Approximately 1,100 people work at the site.

Seismic risk

According to a report by the Nuclear Safety Authority in October 2002, certain functions providing backup cooling for the reactor could not be ensured in the event of an earthquake.

Incidents 

On 2 April 2001, during a refueling outage of unit 4, an operator made a mistake in following the correct loading pattern for the different fuel rod assemblies (of which 30% were MOX fuel). The reloading operation was stopped and the core completely unloaded. The incident was initially classified at Level 1 of the INES scale, but reclassified as Level 2 by France's nuclear safety authority in 2007.
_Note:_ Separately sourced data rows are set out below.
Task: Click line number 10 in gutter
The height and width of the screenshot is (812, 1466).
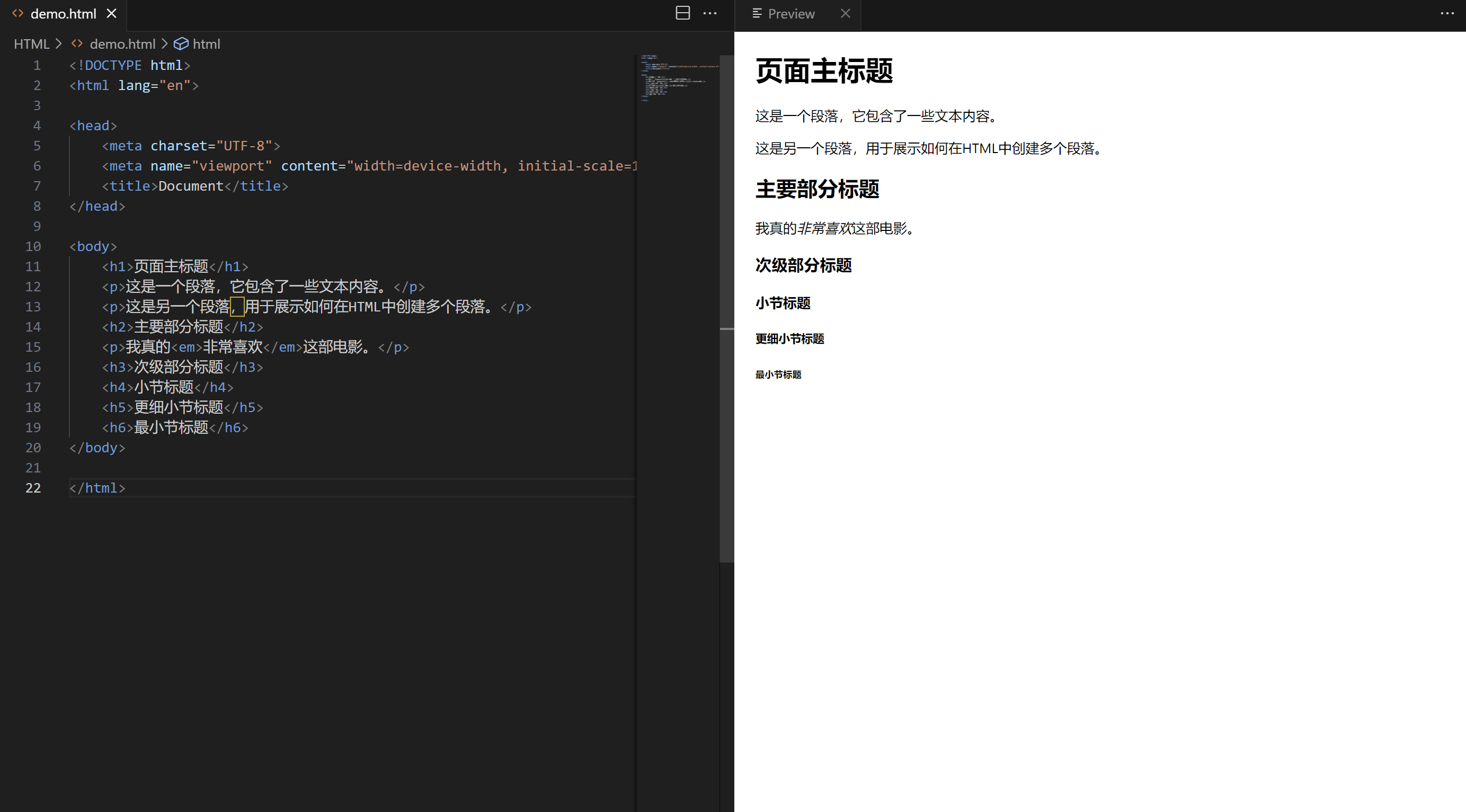Action: tap(33, 246)
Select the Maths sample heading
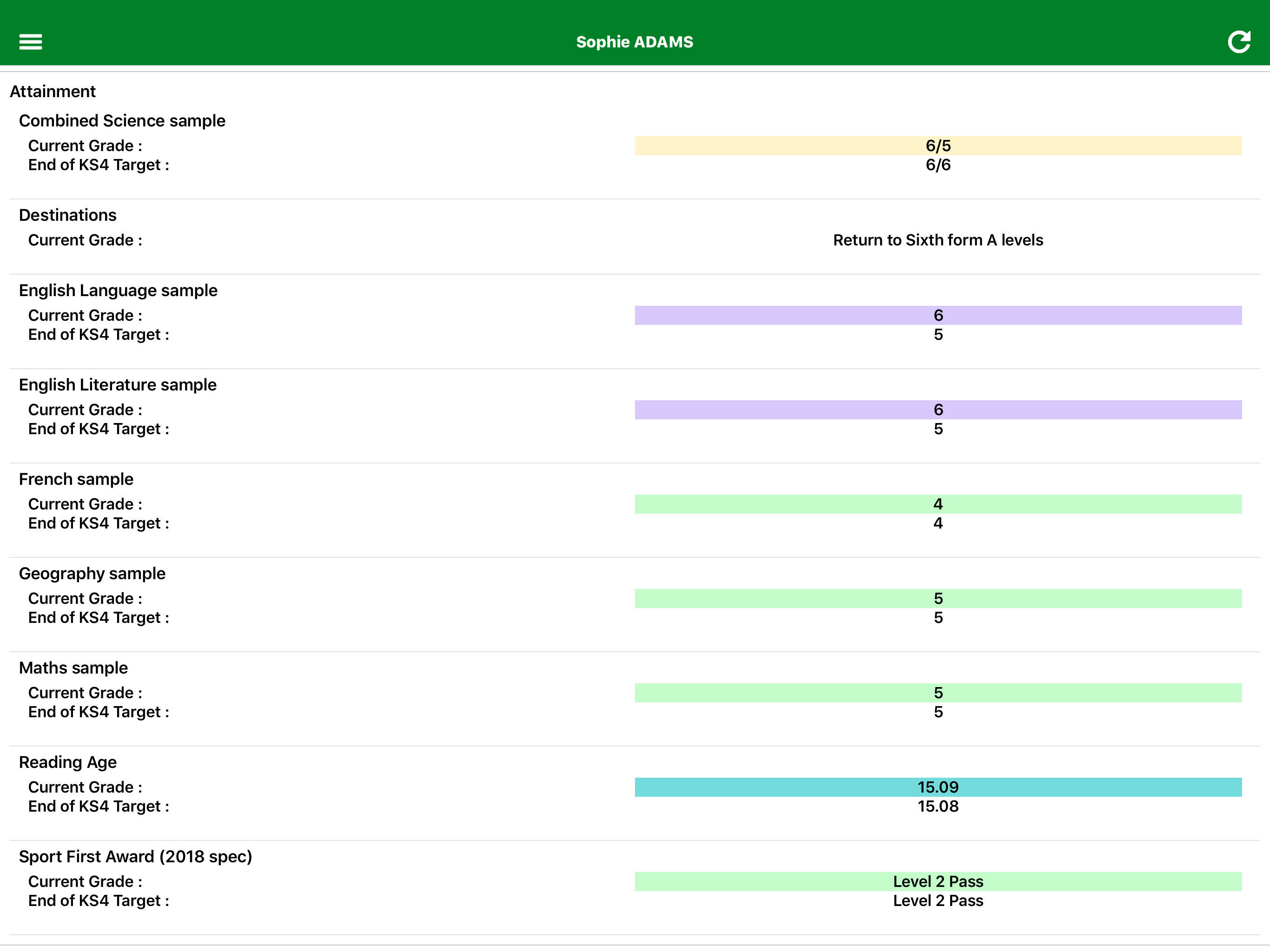 click(x=73, y=668)
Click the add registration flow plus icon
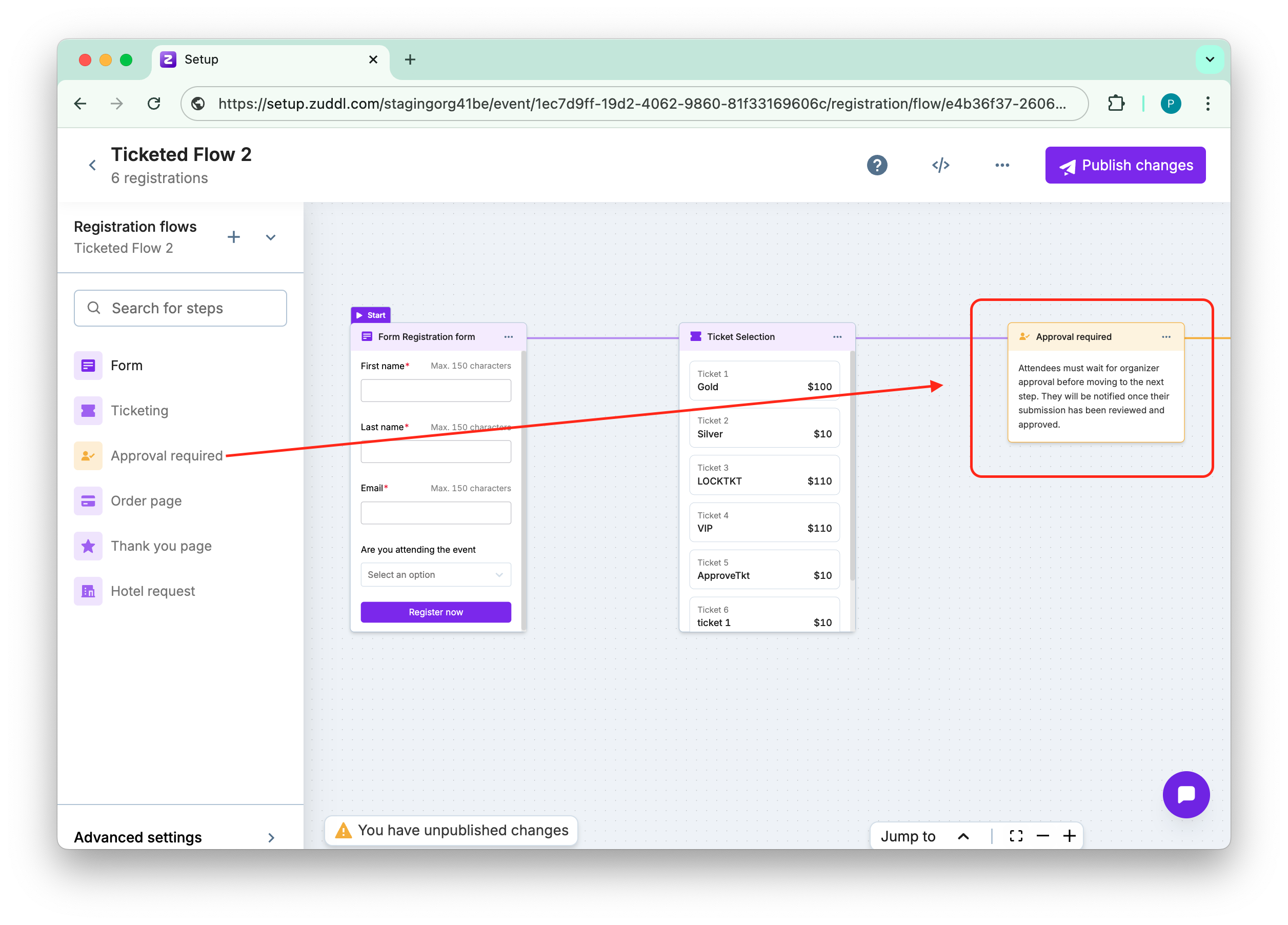This screenshot has height=925, width=1288. (x=233, y=237)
On the night of 9 to 10 April 2007, reactor No. 3 went on emergency standby and remained so throughout the night; it was supplied with emergency power by an emergency generator. EDF triggered an emergency plan to 22h10. Throughout the night, teams acted in emergency mode, the reactor No. 3 having been deprived of its external power. The emergency generator worked well. The ASN has established a national crisis with the support of the IRSN. EDF and DSC lifted the crisis the following morning at 8:15. Following this incident, the No. 3 reactor remained shut down for several weeks to correct the problem.